● CONSIGNE
Reprenez l'extrait sur la méthode de reconstruction chez Natorp et poursuivez-le à partir de sa dernière phrase.

● EXTRAIT
# # # #

L’existence des phénomènes (Erscheinungen) simplement comme phénomènes, ou encore leur existence subjective à chaque fois pour un ego, abstraction faite de la question relative à l’objet qui apparaît en lui, cette existence est l’existence psychique du phénomène, ou cette face (Seite) du phénomène d’après laquelle il est un objet de recherche psychologique[13].

Le mot Seite, « face », indique de nouveau que, pour Natorp, la différence entre les sciences naturelles-objectives et la psychologie n’est pas une différence ontologique, mais une différence strictement méthodologique séparant des points de vue différents sur des données identiques.

Le troisième stade est donc celui de la psychologie pour autant qu’elle procède non par objectivation, mais par subjectivation, non par construction, mais par reconstruction. C’est la méthode de reconstruction que Natorp oppose, au § 13 de l’Introduction, à la réflexion analytique de la psychologie de son temps. L’erreur, déclare-t-il, est de croire que les éléments psychiques ultimes révélés par l’analyse psychologique se confondraient avec l’expérience immédiate et originaire. En réalité, si toute réflexion, selon Natorp, est « analysante », c’est justement parce qu’elle a toujours le sens d’une objectivation et d’une abstraction qui nous éloigne de la subjectivité originaire : dans la réflexion, « l’immédiat n’est déjà plus l’immédiat »[14]. Seulement, ce fait ne disqualifie pas l’analyse psychologique. L’idée de Natorp est au contraire que, comme toute réflexion fait perdre la subjectivité originaire, celle-ci ne peut être restituée que par une nouvelle opération effectuée à même le « travail de l’analyse ». Le chemin qui mène à l’immédiat doit être médiat : la méthode de reconstruction consistera à partir des abstractions de la psychologie analytique, ou plus largement des « pures abstractions sur lesquelles repose la science objective », pour ensuite remonter médiatement au subjectif. La reconstruction du subjectif est ainsi une méthode de subjectivation qui n’est autre, en somme, qu’une procédure de désobjectivation des objectivations : « Ce qui était objet est devenu le phénomène à expliquer ; ce qui était le phénomène à partir duquel l’objet devait être connu est maintenant le véritable objet à connaître[15]. »

# # # #

● DONNÉES FOURNIES
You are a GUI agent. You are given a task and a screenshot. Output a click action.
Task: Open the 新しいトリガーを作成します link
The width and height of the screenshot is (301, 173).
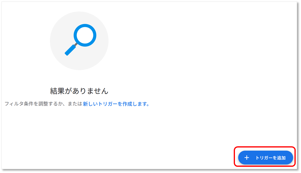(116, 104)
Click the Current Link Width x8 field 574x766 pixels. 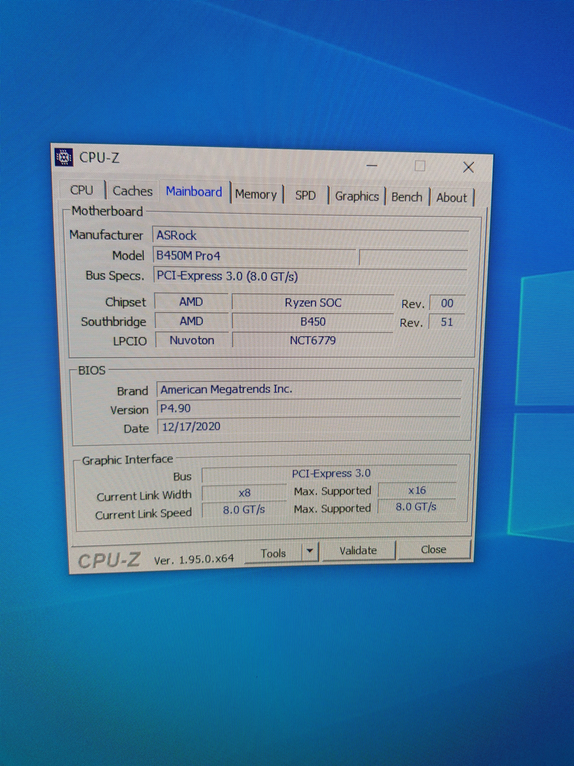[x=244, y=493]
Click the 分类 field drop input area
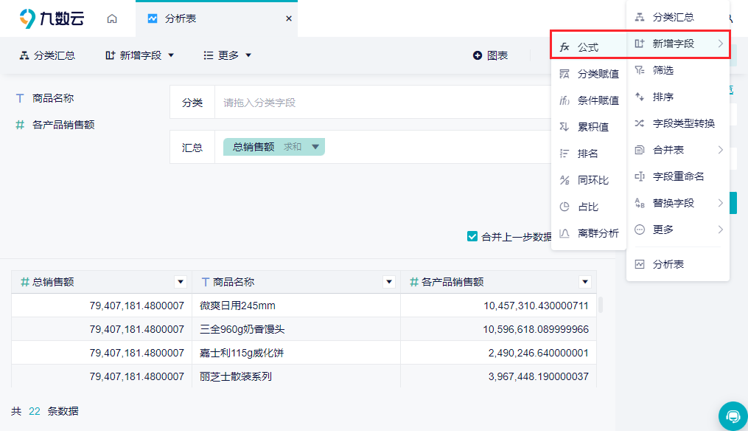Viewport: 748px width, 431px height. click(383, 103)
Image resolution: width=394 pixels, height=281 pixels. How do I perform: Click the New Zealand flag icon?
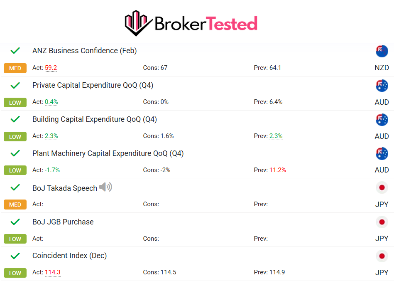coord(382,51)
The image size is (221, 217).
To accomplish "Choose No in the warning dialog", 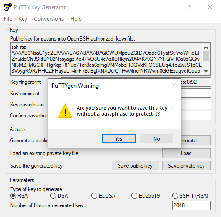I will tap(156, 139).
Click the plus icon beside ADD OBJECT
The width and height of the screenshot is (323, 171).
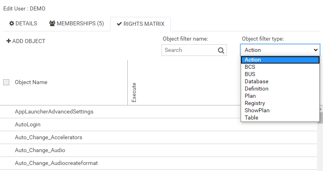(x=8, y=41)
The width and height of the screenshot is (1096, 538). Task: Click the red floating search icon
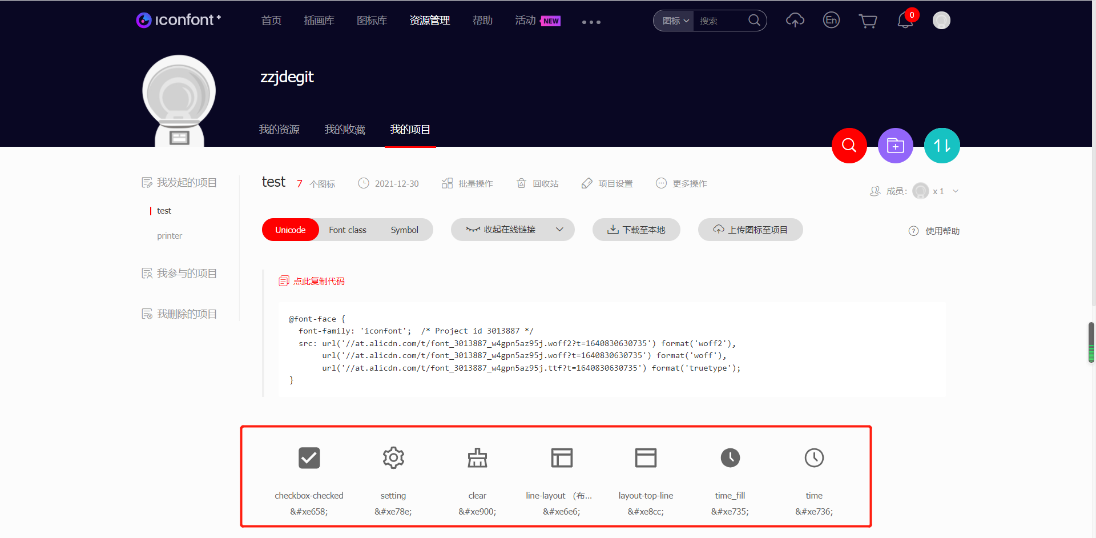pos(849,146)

# # # #

● RÉPONSE
L’opposition entre les « deux orientations fondamentales de la connaissance » que sont la construction et la reconstruction est exactement superposable à l’opposition entre objectif et subjectif, qui se ramène en fait à une opposition entre objectivation et subjectivation[16]. En un certain sens, la tâche de la psychologie est parallèle à celle des sciences objectivantes. De la même manière que celles-ci procèdent par abstraction du subjectif, qu’elles ne parviennent à l’objectivité qu’en nettoyant l’expérience de tout ce qui appartient à la phénoménalité immédiate, de même la psychologie a pour tâche de retrouver le subjectif par abstraction de l’objectivité des sciences objectives. Il doit exister selon Natorp une différence fondamentale et irréductible entre la psychologie et les sciences objectives, simplement parce que l’objectivation est synonyme d’éloignement et de perte du subjectif.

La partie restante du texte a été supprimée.